_What the task asks_
Return the passage from the preschool unicorn story word for word, beginning at "This is tricky" and stopping after "to have success.".

======== Reading passage

Three girls were playing together on the outdoor stage. I approached just as a fourth girl asked them, "Can I play with you?"
This is tricky question to ask around a preschool because the knee-jerk answer is most often "No." Normally, I advise kids struggling to enter into an established play group to start by asking, "What are you playing?" or to simply state, "I'm going to play with you," or best of all, to simply drop to your knees and start playing. It still doesn't always work, of course, but I've noticed that kids who approach others like this are far more likely to have success.
In this case, however, one of the girls answered, "Sure, if you want to be an evil unicorn."
"I'll be an evil unicorn."
The girls then continued where they left off with both me and the newcomer listening on.
"Okay, pretend I'm on the bridge and you come along and push me off."
From what I could gather, the girl asking to be pushed off was a good unicorn. For the most part, she was directing the evil unicorns in how to torment her. They pretended to push her off the planks of wood they had arranged as a bridge, then she said, "Okay, now pretend you're going to roast me for dinner."
There was an old bicycle tire on the stage. The good unicorn knelt down in it. One of the evil unicorns held a couple of florist marbles. She put them on the good unicorn's back, saying, "These are so you'll taste better when we eat you."
"I'm already going to taste good."
"Yes you will, dearie, but these jewels will make you taste even better."
The evil unicorns went through some motions around their roast while the newest evil unicorn looked on, still studying the game before leaping in.

================
======== Dataset records

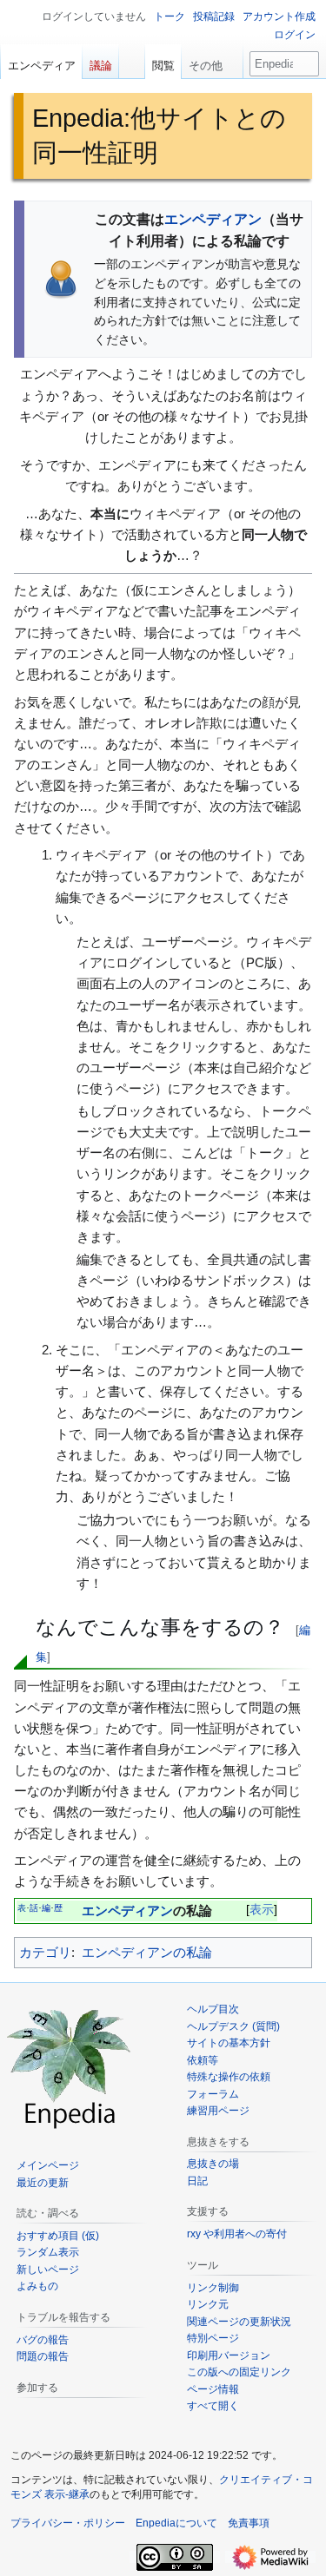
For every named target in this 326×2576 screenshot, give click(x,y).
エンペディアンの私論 (147, 1952)
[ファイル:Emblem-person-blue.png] (61, 278)
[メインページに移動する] (69, 2066)
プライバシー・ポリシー (67, 2523)
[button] (212, 61)
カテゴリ (45, 1952)
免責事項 (248, 2523)
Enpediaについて (176, 2523)
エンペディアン (213, 219)
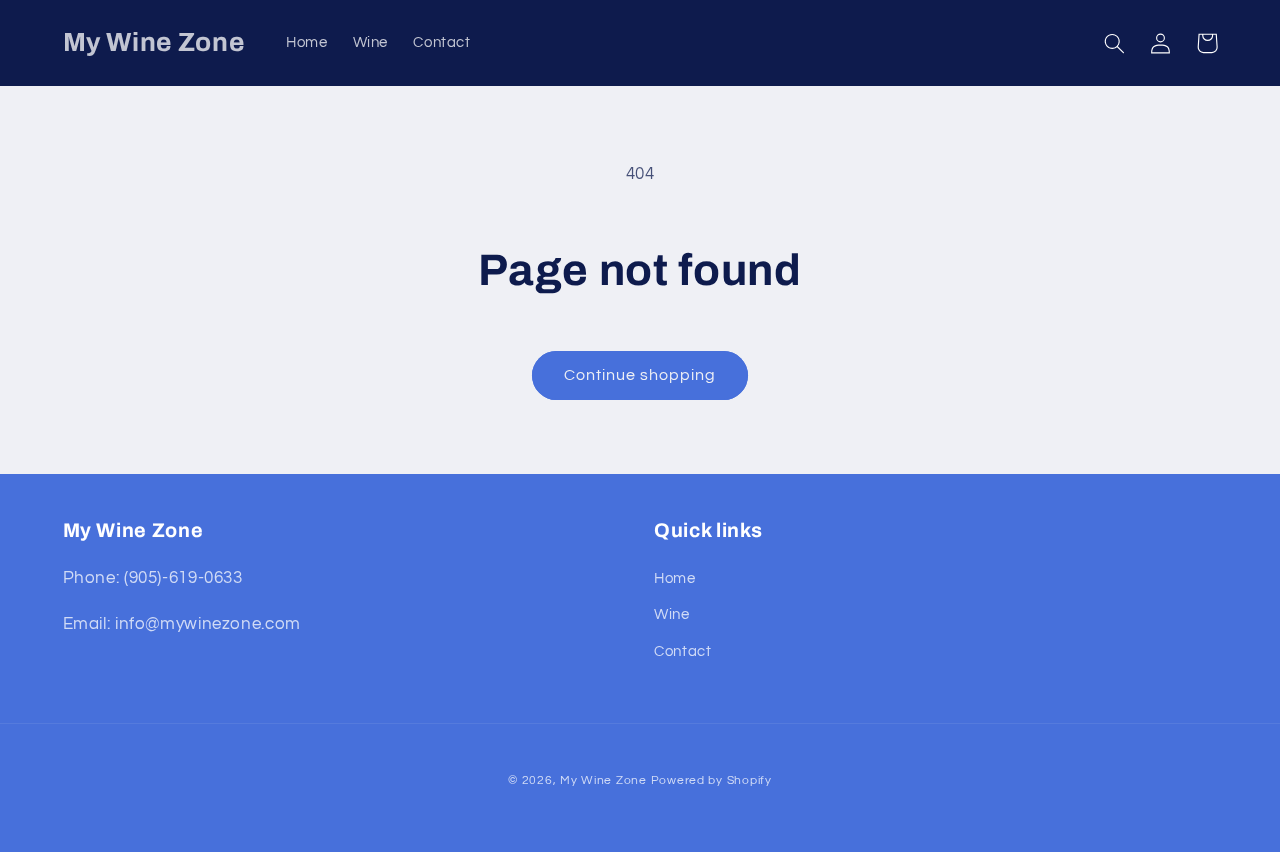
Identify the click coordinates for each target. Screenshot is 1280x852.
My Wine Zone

================

_Answer for the task_
This is tricky question to ask around a preschool because the knee-jerk answer is most often "No." Normally, I advise kids struggling to enter into an established play group to start by asking, "What are you playing?" or to simply state, "I'm going to play with you," or best of all, to simply drop to your knees and start playing. It still doesn't always work, of course, but I've noticed that kids who approach others like this are far more likely to have success.